Intel's next-gen processor architecture, 'Nehalem', is running behind schedule - or will be seen as such when the first of the chips ship - a US market analyst has claimed.
According to American Technology Research's Doug Freedman, "Intel's Nehalem server parts will initially launch in single-socket only". That, he told investors, "will be viewed by customers... as a delayed ramp of the company's second-generation 45nm server architecture".
Intel's single-socket Nehalem is 'Bloomfield'; the part for multi-processor machines is 'Gainestown'. The chip giant has so far only said that Nehalem chips will ship in Q4, and has specified which particular implementations of the Nehalem architecture will debut first.

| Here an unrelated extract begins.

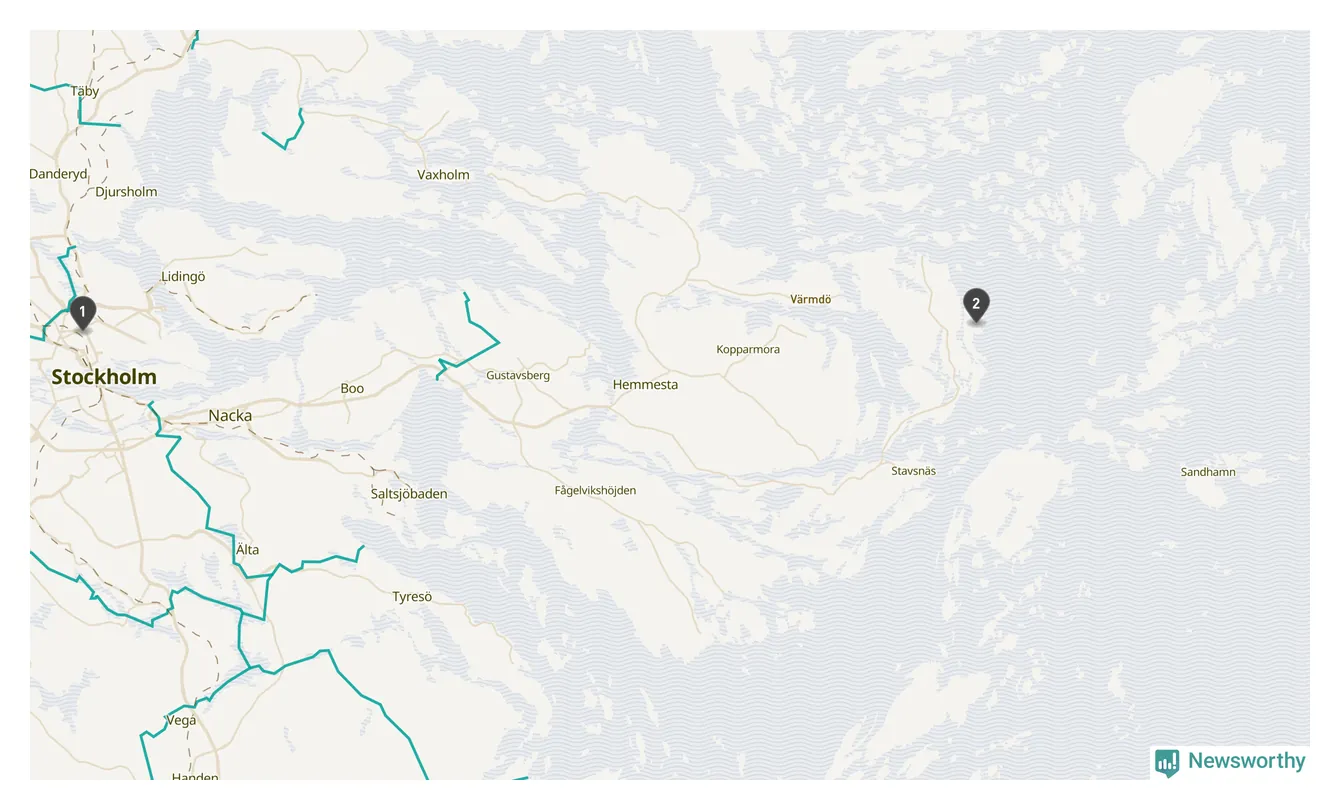Viewport: 1340px width, 810px height.
Task: Click map marker number 1 near Stockholm
Action: [x=83, y=313]
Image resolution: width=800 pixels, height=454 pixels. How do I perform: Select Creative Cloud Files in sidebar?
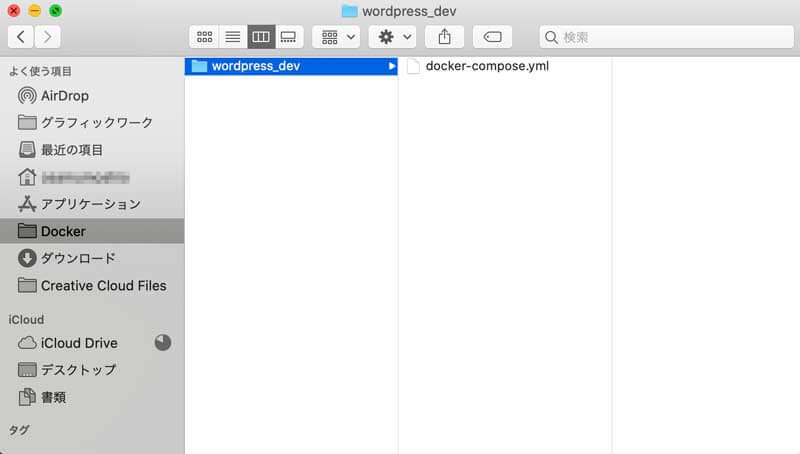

Still, Freedman's comment concerns customer expectations rather than precise shipping dates. Buyers want to get their hands on Nehalems for multi-socket machines, and if they don't get them in Q4, they'll be disappointed, he reckons.
Intel's most recent roadmap update showed Bloomfield on track for a Q4 introduction on the desktop. However, its successor, 'Lynnfield', was nudged back from H1 2009 to H2 that year.
All this is good news for AMD - if it can take advantage of its rival's revised timeline. ''We believe the Nehalem launch plan opens the door for AMD's 'Shanghai' server chip - the 45nm shrink of 'Barcelona' - in H2 2008/H1 2009, should AMD be able to execute to its present schedule,'' Freedman wrote.